CAIRO — The Muslim Brotherhood announced Tuesday that it would form a political party to run candidates for Egypt’s parliament, while a committee of judges and legal scholars started work on amending the nation’s constitution.
But the country’s military rulers ordered the committee to complete work in less than two weeks, suggesting that constitutional changes in the short term would not be as extensive as many critics of the old system had hoped.
The Brotherhood, one of the oldest Islamic movements in the Middle East, has long been officially banned from Egyptian politics, though members have been allowed to run as independent candidates for parliament. Brotherhood followers had held 20 percent of the parliamentary seats until former President Hosni Mubarak’s party swept widely criticized elections in November.
An open vote would be the first real test of the movement’s influence. Mubarak used the Brotherhood, which calls for a peaceful transition to a government based on Islamic law, as an excuse to justify repressive emergency laws.
The Brotherhood will not run a candidate for president, according to a statement on its website.
Signaling that times really have changed since Mubarak left office last week, state television Tuesday aired an interview with senior Brotherhood leader Essam Erian.
But it became clear Tuesday that fundamental constitutional change will have to wait at least until a new government is elected as early as this summer. The military charged the eight-member committee, headed by moderate Islamist Tareq Bishri, with amending election provisions, considering the restoration of limits on the number of terms a president can serve, and examining the validity of military courts trying civilians.
Not on a list of changes to be considered as published Tuesday by the government newspaper Al Ahram was eliminating a provision that allows for the imposition of ongoing emergency laws, though a committee member said the panel was not necessarily limited by the military’s suggestions.

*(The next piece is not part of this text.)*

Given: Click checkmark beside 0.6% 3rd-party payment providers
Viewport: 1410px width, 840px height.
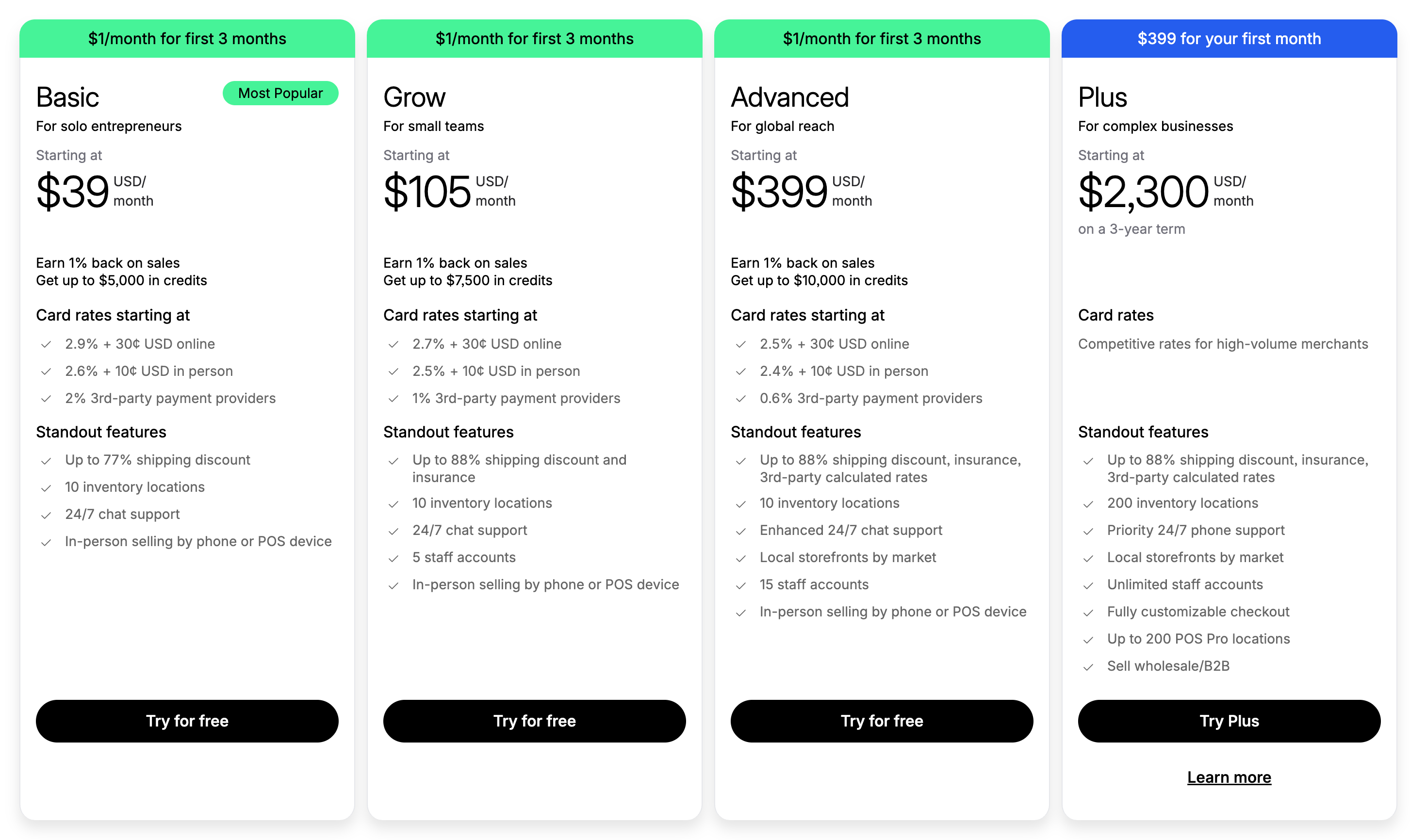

The military abrogated the constitution after taking power Friday, raising hopes in some quarters that there would be major changes not only in election laws but also a softening of the almost unlimited powers of the presidency and an end of the provision saying Islam is the national religion. The country has a significant Coptic Christian minority that often complains of discrimination.
A powerful sandstorm and a national religious holiday on Tuesday, meanwhile, quieted most of the labor protests in Cairo that have continued since Mubarak stepped down.